Ergänzt und unterstützt wird der gute Gesamteindruck der ersten Minuten im weiteren Verlauf durch eine einfühlsame Inszenierung Favreaus, die sich die Zeit nimmt, die benötigt wird, um die Geschichte eines Mannes zu erzählen, in dem schon immer ein Held schlummerte. Seit jeher. Jedoch fördern diesen erst grausame, gesellschaftliche Umstände an die Oberfläche.

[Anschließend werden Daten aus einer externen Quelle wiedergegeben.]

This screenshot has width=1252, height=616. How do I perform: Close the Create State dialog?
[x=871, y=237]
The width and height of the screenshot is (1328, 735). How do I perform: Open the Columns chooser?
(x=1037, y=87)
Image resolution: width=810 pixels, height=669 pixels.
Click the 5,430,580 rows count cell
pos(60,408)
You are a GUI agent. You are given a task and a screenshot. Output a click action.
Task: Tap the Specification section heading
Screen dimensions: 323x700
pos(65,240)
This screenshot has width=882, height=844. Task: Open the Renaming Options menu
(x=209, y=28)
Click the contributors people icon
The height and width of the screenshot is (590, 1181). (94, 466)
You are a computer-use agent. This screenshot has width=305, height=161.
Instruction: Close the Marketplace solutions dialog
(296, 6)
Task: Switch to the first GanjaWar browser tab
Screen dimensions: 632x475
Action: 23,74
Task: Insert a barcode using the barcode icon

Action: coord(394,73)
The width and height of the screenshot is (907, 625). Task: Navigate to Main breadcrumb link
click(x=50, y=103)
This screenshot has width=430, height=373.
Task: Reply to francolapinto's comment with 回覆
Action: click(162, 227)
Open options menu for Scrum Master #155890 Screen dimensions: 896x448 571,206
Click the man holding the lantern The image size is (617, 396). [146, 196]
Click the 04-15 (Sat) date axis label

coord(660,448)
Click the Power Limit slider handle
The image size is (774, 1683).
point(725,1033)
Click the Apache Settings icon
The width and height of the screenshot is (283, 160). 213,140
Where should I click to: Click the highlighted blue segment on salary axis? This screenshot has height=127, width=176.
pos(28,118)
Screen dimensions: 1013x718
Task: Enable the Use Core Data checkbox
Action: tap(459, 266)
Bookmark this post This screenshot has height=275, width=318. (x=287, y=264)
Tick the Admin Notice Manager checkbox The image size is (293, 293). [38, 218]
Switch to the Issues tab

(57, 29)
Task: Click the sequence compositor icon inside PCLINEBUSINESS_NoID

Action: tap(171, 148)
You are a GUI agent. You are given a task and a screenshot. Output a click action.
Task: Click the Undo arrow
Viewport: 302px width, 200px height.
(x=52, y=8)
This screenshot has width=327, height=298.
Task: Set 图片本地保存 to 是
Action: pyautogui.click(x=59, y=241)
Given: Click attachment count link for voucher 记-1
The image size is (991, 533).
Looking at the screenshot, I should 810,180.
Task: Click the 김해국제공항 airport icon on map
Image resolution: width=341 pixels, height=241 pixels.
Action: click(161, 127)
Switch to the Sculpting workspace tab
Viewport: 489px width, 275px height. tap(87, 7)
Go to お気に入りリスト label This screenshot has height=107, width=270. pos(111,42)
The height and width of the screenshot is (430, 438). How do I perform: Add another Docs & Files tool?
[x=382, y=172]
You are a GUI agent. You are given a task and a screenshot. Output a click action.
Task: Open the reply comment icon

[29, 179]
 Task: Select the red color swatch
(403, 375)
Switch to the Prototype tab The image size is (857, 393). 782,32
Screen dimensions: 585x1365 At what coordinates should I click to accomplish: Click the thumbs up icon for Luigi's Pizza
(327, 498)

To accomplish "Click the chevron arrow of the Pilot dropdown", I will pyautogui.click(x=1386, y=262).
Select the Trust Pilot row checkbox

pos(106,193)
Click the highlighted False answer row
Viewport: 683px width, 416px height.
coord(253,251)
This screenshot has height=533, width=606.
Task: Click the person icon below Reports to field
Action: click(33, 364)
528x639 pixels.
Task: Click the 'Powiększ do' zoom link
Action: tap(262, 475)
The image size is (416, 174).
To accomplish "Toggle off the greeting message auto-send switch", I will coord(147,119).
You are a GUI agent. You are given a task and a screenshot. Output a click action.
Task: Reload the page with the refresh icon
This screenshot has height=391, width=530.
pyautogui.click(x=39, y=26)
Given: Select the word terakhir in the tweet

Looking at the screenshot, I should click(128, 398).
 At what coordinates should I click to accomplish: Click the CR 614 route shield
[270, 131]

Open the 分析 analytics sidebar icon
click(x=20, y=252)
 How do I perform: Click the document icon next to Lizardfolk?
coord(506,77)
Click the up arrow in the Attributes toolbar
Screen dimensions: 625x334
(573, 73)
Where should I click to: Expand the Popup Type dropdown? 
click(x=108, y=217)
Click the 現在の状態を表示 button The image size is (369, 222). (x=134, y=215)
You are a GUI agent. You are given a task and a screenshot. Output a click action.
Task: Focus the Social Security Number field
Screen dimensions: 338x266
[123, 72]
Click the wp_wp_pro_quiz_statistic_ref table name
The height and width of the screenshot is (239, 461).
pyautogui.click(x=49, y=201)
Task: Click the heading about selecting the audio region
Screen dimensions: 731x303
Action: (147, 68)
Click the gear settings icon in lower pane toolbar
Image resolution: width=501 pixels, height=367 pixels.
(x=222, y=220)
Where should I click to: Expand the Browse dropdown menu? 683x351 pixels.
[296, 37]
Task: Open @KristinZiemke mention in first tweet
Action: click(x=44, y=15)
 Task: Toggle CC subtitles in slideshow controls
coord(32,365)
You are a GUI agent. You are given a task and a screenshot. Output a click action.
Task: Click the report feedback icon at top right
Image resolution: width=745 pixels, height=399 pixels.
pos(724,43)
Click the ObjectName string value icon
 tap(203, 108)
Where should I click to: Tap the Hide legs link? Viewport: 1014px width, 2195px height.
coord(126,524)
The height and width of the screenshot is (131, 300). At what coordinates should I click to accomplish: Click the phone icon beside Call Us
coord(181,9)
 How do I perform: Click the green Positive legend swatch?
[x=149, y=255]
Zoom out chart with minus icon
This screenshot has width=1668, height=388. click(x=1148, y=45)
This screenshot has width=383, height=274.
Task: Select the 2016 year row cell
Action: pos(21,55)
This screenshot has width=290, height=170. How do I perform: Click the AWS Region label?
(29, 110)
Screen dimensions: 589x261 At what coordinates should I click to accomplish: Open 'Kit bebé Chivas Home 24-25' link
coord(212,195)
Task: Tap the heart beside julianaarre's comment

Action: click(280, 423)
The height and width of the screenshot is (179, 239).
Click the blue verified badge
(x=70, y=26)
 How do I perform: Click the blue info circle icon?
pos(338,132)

Ja, richtig gelesen:
„IRON MAN“ ist eine der wenigen Comic-Verfilmungen, die sich bewusst und erfrischend unaufdringlich mit unserer Welt und den damit unmittelbar verbundenen Problemen auseinandersetzt. Natürlich nur im begrenzten Rahmen des Drehbuchs, aber nichtsdestotrotz hinreichend genug, ohne den moralischen Zeigefinger zu heben. Denn trotz leiser Kritik ist der Film natürlich vorrangig eines: eine Superheldenverfilmung, und als solche bietet auch
„IRON MAN“ letztlich das, was man von ihm erwartet. In den nicht vielen, dafür aber umso intensiveren Actionsequenzen verliert der Zuschauer nie den Überblick, was letztes Jahr bei den „
Transformers“ noch ganz anders aussah. George Lucas’ Effektschmiede ILM, die auch hier wieder für die digitalen Effekte verantwortlich zeichnet, liefert feinste Digital-Spielereien ab, die niemals aufdringlich, aber immer glaubhaft wirken. Alleine das muss bei einem Film dieses Kalibers (geschätztes Budget: 186 Mio. Dollar!) erst einmal geschafft werden.
Man kann
Marvel schlussendlich nur beglückwünschen für den Mut, den sie hatten, die Filmfranchise um den Mann in der rot-goldenen High-Tech-Rüstung in die eigenen Hände zu nehmen. Denn mit
„IRON MAN“ liegt eine wirklich gelungene Comic-Verfilmung vor, die vor allem dank ihres charismatischen Hauptdarstellers Lust auf mehr macht (nach dem Abspann noch sitzen bleiben!). Abwegig ist der Gedanke an eine mögliche Fortsetzung nicht, hat doch zumindest Robert Downey Jr. schon vorsichtshalber einen Vertrag für eine etwaige Trilogie unterschrieben. Gut möglich, dass auch er sich wie sein Alter Ego Tony Stark nur ungern mit kleinen Brötchen zufrieden gibt.